**Directions**
Please print the full listing below exactly, but not the pictures in it.

**Data to process**

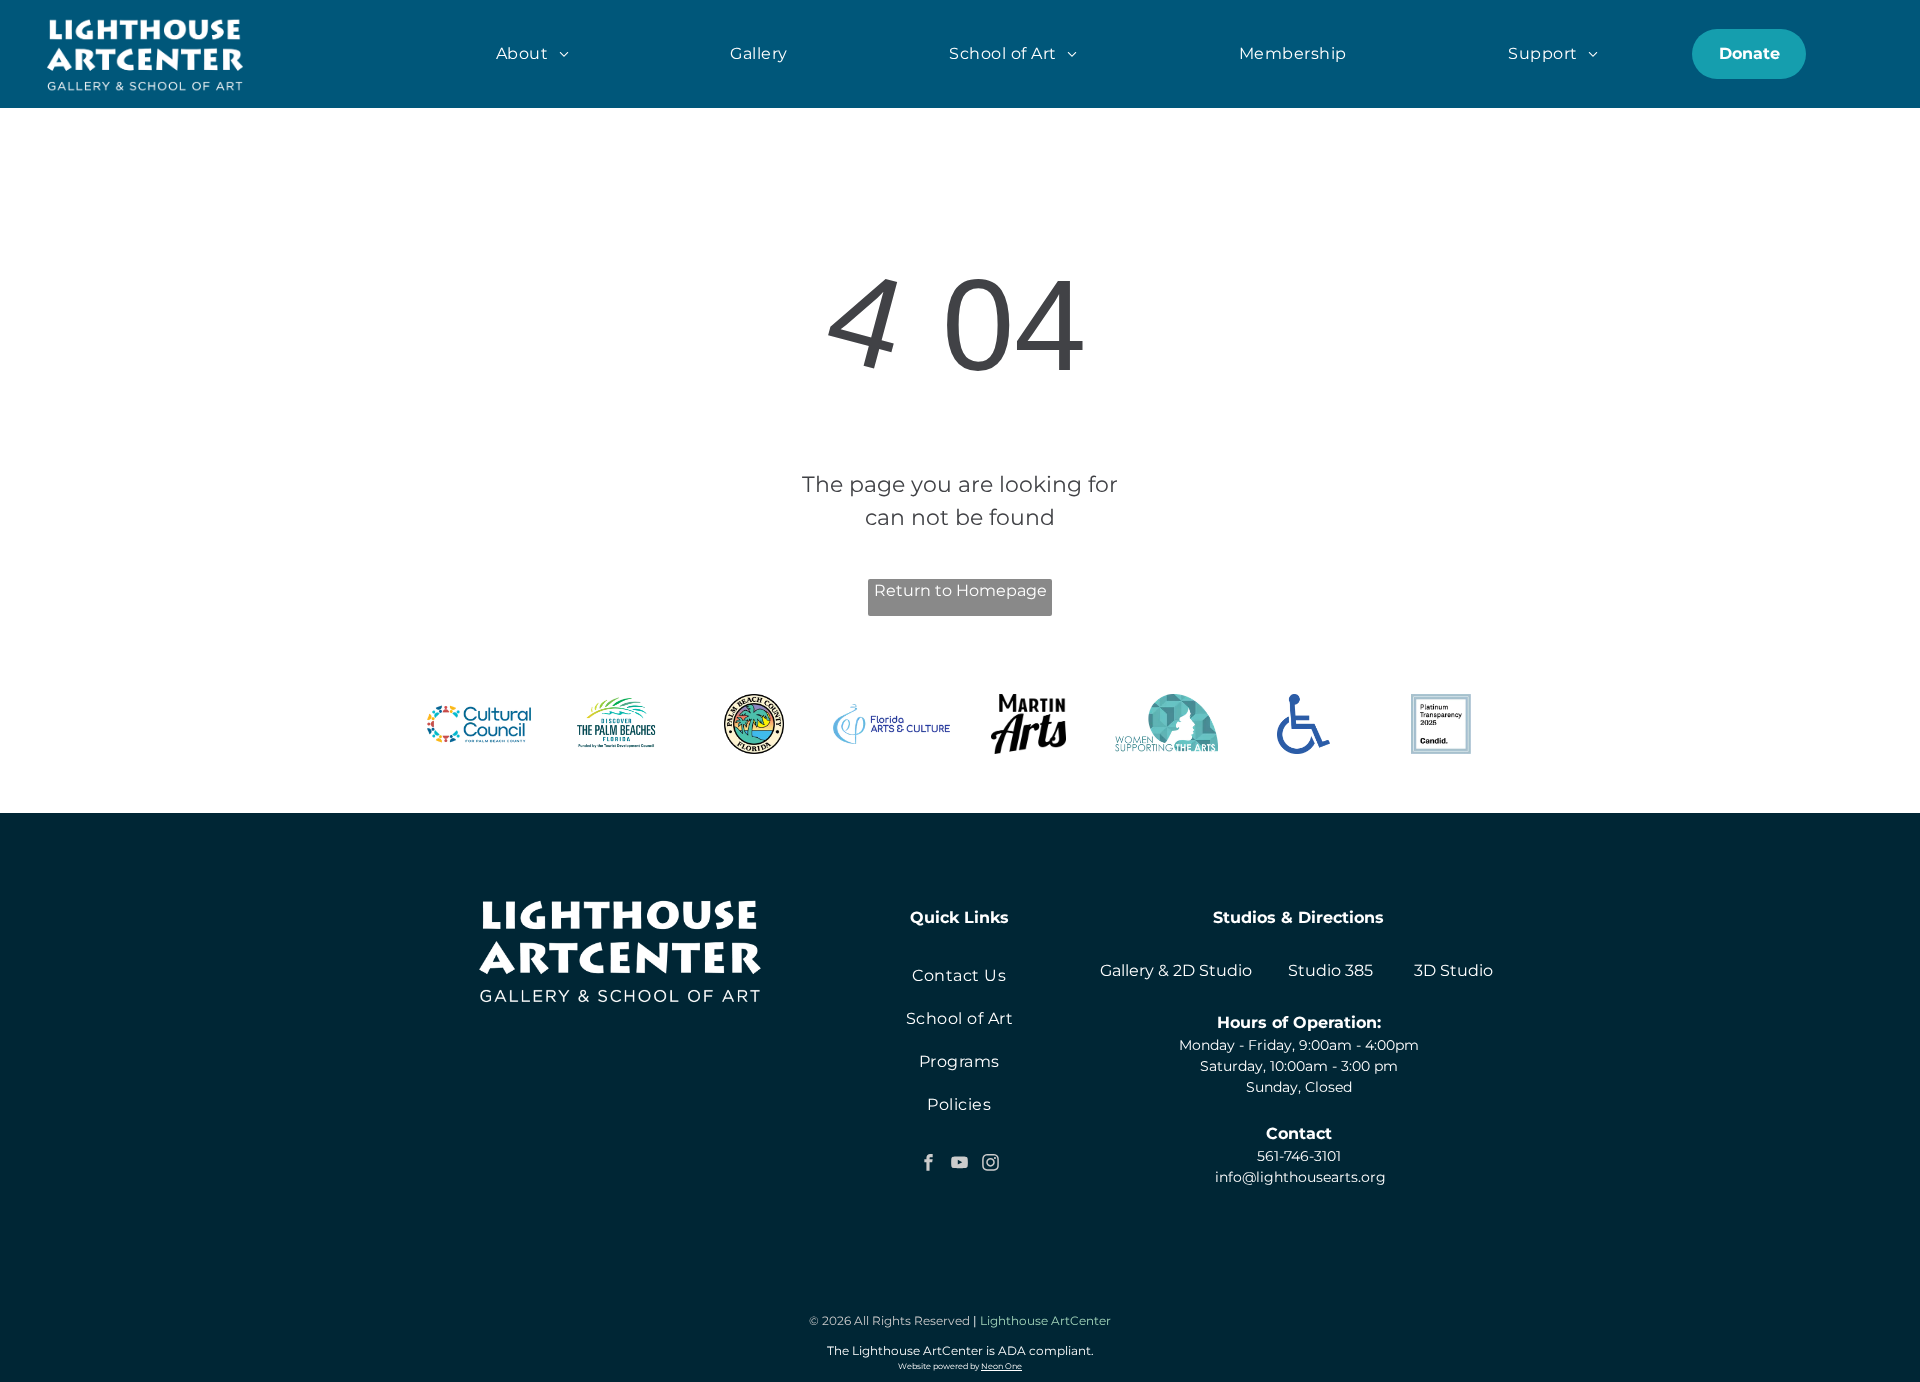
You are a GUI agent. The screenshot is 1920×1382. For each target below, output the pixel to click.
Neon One (1001, 1366)
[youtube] (959, 1165)
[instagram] (990, 1165)
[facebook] (928, 1165)
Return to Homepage (960, 590)
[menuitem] (532, 54)
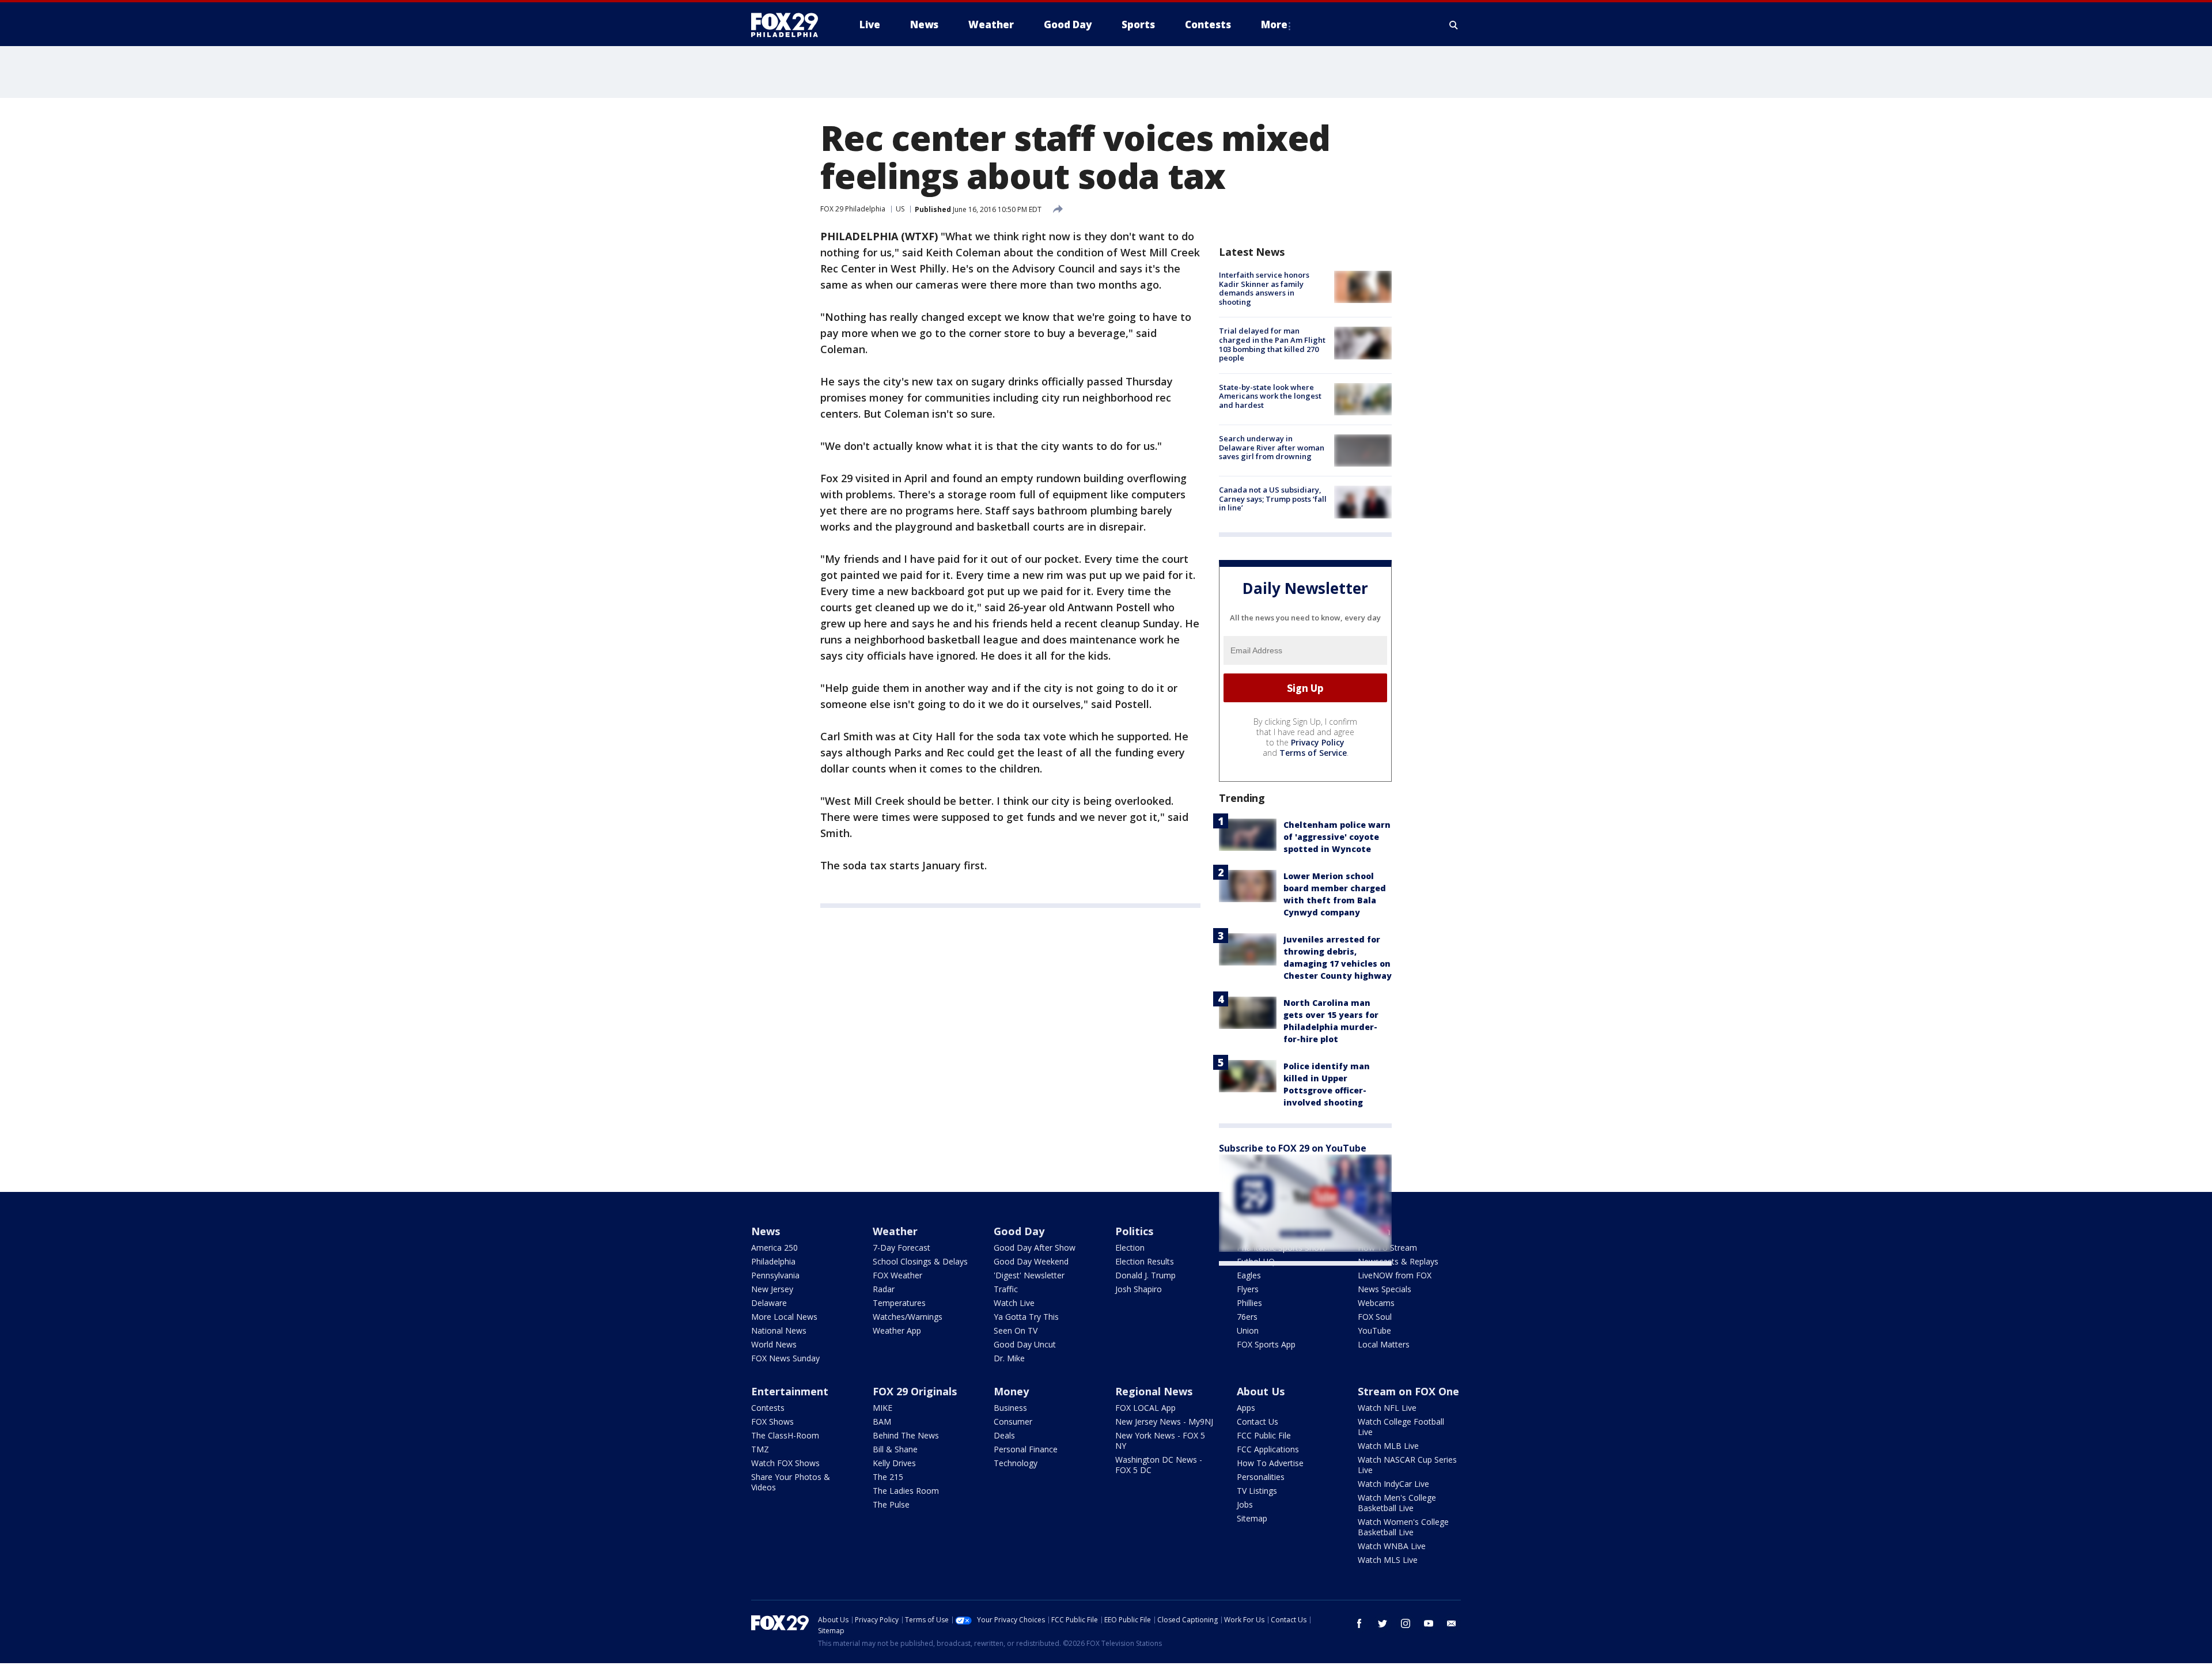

**Exercise result**
You are a GUI agent. The screenshot is 1920×1382. For each target below, output the pixel to click.
Neon One (1001, 1366)
[youtube] (959, 1165)
[instagram] (990, 1165)
[facebook] (928, 1165)
Return to Homepage (960, 590)
[menuitem] (532, 54)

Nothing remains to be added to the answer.